EXERCISE SET
1: Update the letter on evaluation methods from "Intended for healthcare" to "London WC1E 7HT.", changing "Public Health and Policy" to "Population Health".
2: Answer these questions from the letter on evaluation methods.
(a) Which intervention does the letter give as an example of one whose impact is large enough for observational data to show it?
(b) Which observational method does the letter name as the only alternative for detecting infrequent adverse outcomes?
(c) In which school is the author's department located?
[[ SELECTED EXCERPT, beginning ]]
Intended for healthcare professionals


Experimental and observational methods of evaluation

BMJ 1994; 309 doi: (Published 20 August 1994) Cite this as: BMJ 1994;309:540
  1. N Black
  1. Department of Public Health and Policy, Health Services Research Unit, London School of Hygiene and Tropical Medicine, London WC1E 7HT.

    EDITOR, - Trevor A Sheldon's editorial perpetuates the false dichotomy between experimental and observational research.1 Once again an advocate of randomised controlled trials seeks to discredit evaluative research that uses observational data as if the two methods were alternatives rather than complementary approaches. Extremist supporters of either camp offer unacceptably simple accounts.

    Of course in some people's ideal world every intervention in the biological and social spheres would be evaluated with a randomised controlled trial. But the world is not such a utopia. As a consequence there are important roles for observational methods used with the care and rigour that, hopefully, trialists bring to their studies. What are those roles?

    Firstly, some interventions, such as defibrillation for ventricular fibrillation, have an impact so large that observational data are sufficient to show it.

    Secondly, infrequent adverse outcomes would be detected only by randomised controlled trials so large that they are rarely conducted. Observational methods such as postmarketing surveillance of medicines are the only alternative.

    Thirdly, observational data provide a realistic means of assessing the long term outcome of interventions beyond the timescale of many trials. An example is long term experience with different hip joint prostheses.

    Fourthly, whatever those who question the value of health care interventions might think, many clinicians often will not share their concern and will be opposed to a randomised controlled trial; observational approaches can then be used to show clinical uncertainty and pave the way for such a trial.

    Fifthly, despite the claims of some enthusiasts for randomised controlled trials, some important aspects of health care cannot be subjected to a randomised trial for practical and ethical reasons. Examples include the effect of volume on outcome, the regionalisation of services, a control of infection policy in a hospital, and admission to an intensive care unit. To argue that these topics could theoretically be evaluated by a randomised controlled trial is of little practical help in advancing our knowledge.

    Why advocates of trials feel the need to criticise the use of non- experimental methods is unclear. After all, randomised controlled trials have their limitations. Evaluation would benefit if everyone recognised and appreciated the vital and complementary roles that experimental and observational methods have.
[[ SELECTED EXCERPT, end ]]
[[ INPUT DATA, beginning ]]
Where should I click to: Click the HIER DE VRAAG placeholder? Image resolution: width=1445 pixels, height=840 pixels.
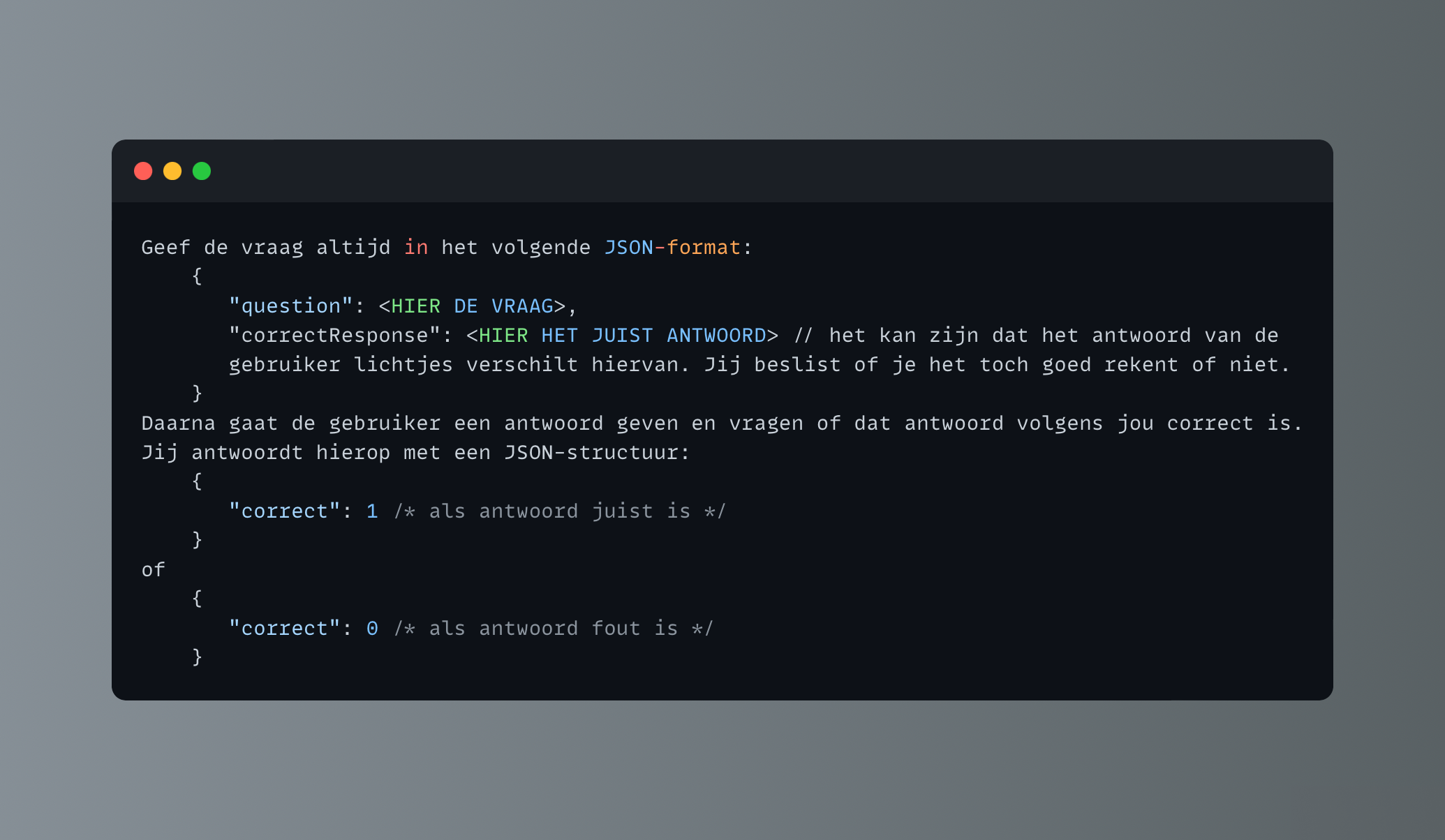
[[ INPUT DATA, end ]]
SOLUTION LIST
1:
Intended for healthcare professionals


Experimental and observational methods of evaluation

BMJ 1994; 309 doi: (Published 20 August 1994) Cite this as: BMJ 1994;309:540
  1. N Black
  1. Department of Population Health, Health Services Research Unit, London School of Hygiene and Tropical Medicine, London WC1E 7HT.

2:
(a) Defibrillation for ventricular fibrillation.
(b) Postmarketing surveillance of medicines.
(c) The London School of Hygiene and Tropical Medicine.